When working on one small project (but interesting, nevertheless), we needed to solve an interesting request. The customer was a Russian company and there was a requirement for fast database search by city name, so that the search returned the correct results when entering the name in both cyrillic or latin alphabets. E.g. search for ‘Mосква’ must return the same results as search for ‘Moskva’. In other words, we have to search in both, the cyrillic names and the names transliterated from cyrillic.

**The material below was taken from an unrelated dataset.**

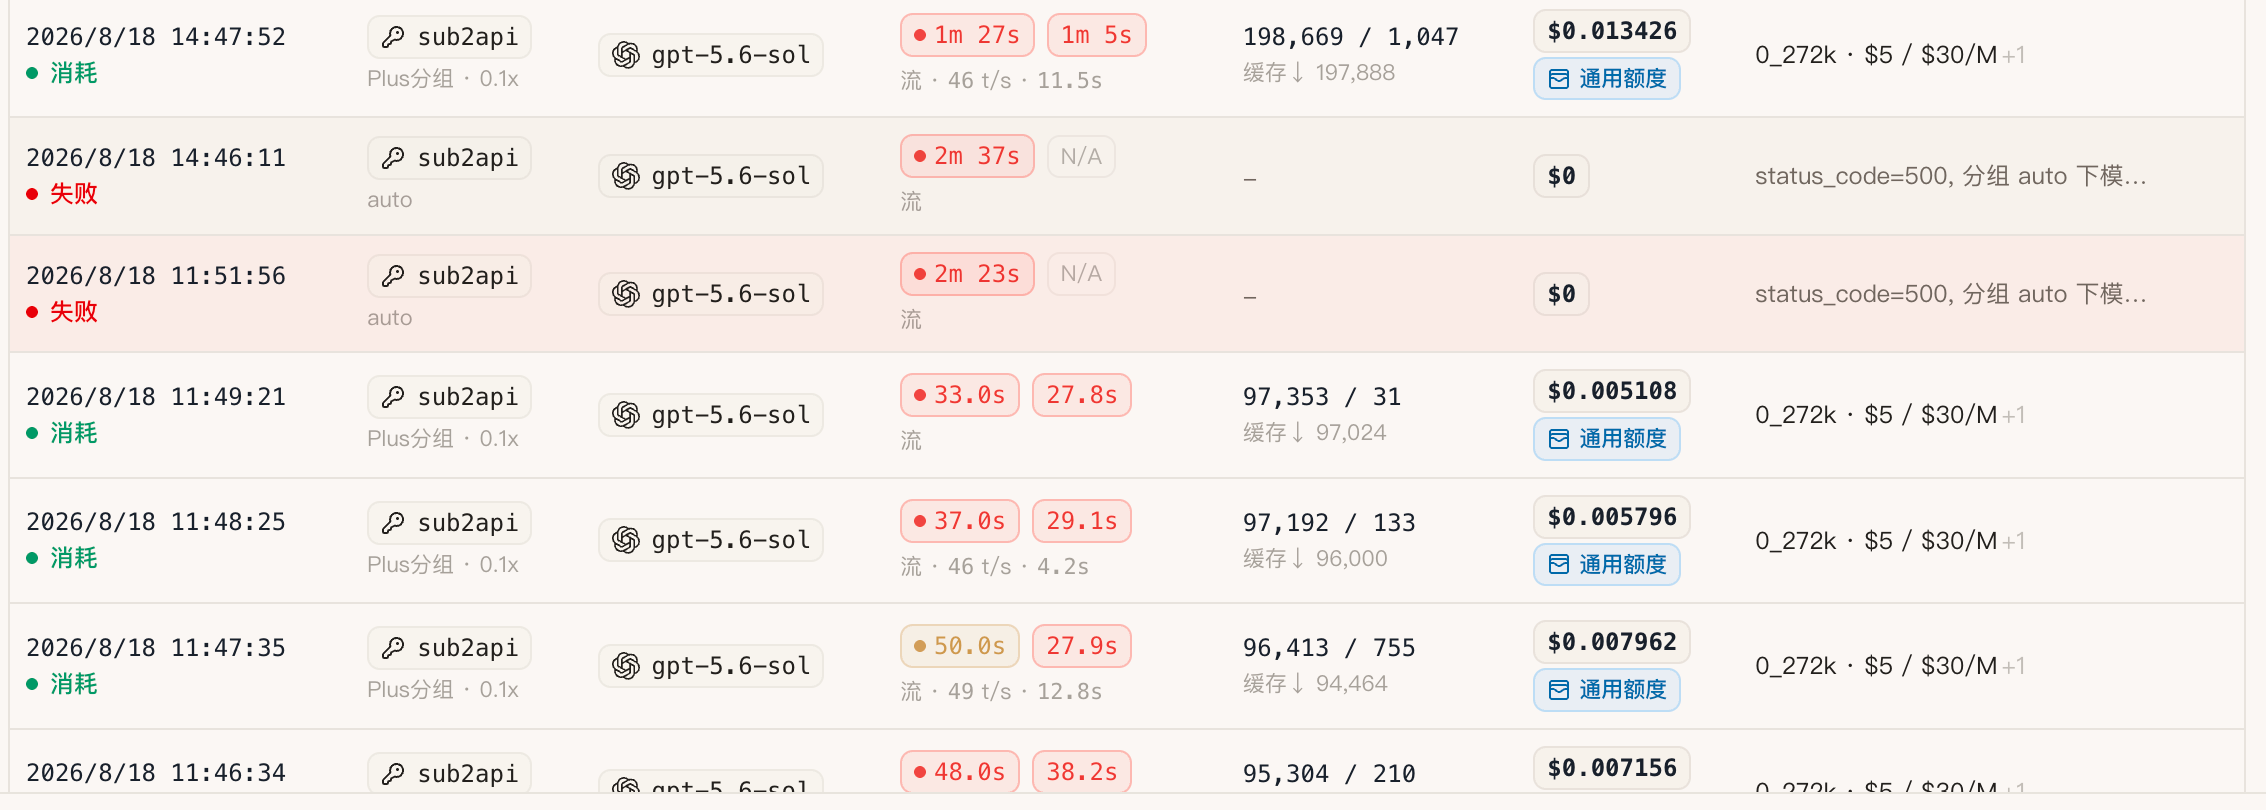
Task: Click the key icon in the 14:47:52 sub2api tag
Action: [x=393, y=37]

The easiest solution would be to add a database column with transliterated latin names of cities, and when querying, search in both columns - cyrillic and latin. A more optimal solution would be to query only one column - the transliterated latin name. The client’s input would be first programmatically transliterated into latin and then the DB would be queried. But how to do the transliteration? PostgreSQL does not provide native transliteration, but nothing prevents us from writing our own transliteration function. The rules of transliteration from cyrillic to latin are quite simple, it is basically just string substitution:

CREATE OR REPLACE FUNCTION cyrillic_transliterate(p_string text)
RETURNS character varying AS $BODY$
SELECT replace( replace( replace( replace(
replace( replace( replace( replace( translate(lower($1),
'абвгдеёзийклмнопрстуфхцэы', 'abvgdeezijklmnoprstufхcey'), 'ж', 'zh'),
'ч', 'ch'), 'ш', 'sh'), 'щ', 'shh'), 'ъ', ''), 'ю', 'yu'), 'я', 'ya'), 'ь', '');
$BODY$
LANGUAGE SQL IMMUTABLE COST 100;
ALTER FUNCTION cyrillic_transliterate(p_string text) OWNER TO blog;

The usage of the function is simple. In our case (since it is a static database codelist), we have created the following materialized view:

CREATE MATERIALIZED VIEW MV_CITYREGION AS
  SELECT
    city.id                                  AS cityId,
    city.name                                AS cityName,
    city.population                          AS population,
    region.id                                AS regionId,
    region.name                              AS regionName,
    lower(cyrillic_transliterate(city.name)) AS cityTransliterated,
    city.name || ' (' || region.name || ')'  AS cityRegion
  FROM city
    INNER JOIN region ON city.regionid = region.id
  ORDER BY city.name, region.name, city.id;

Now we can query the database:

select
  cr.cityName,
  cr.cityTransliterated,
  cr.cityregion
from MV_CITYREGION cr 
where
  cityTransliterated = 'moskva'
order by
  cr.population desc,
  cr.cityname asc;

 cityname | citytransliterated |         cityregion         
----------+--------------------+----------------------------
 Москва   | moskva             | Москва (Москва)
 Москва   | moskva             | Москва (Кировская область)
 Москва   | moskva             | Москва (Псковская область)
 Москва   | moskva             | Москва (Тверская область)
(4 rows)

Another option would be, for example, to create expression index using our cyrillic transliteration function.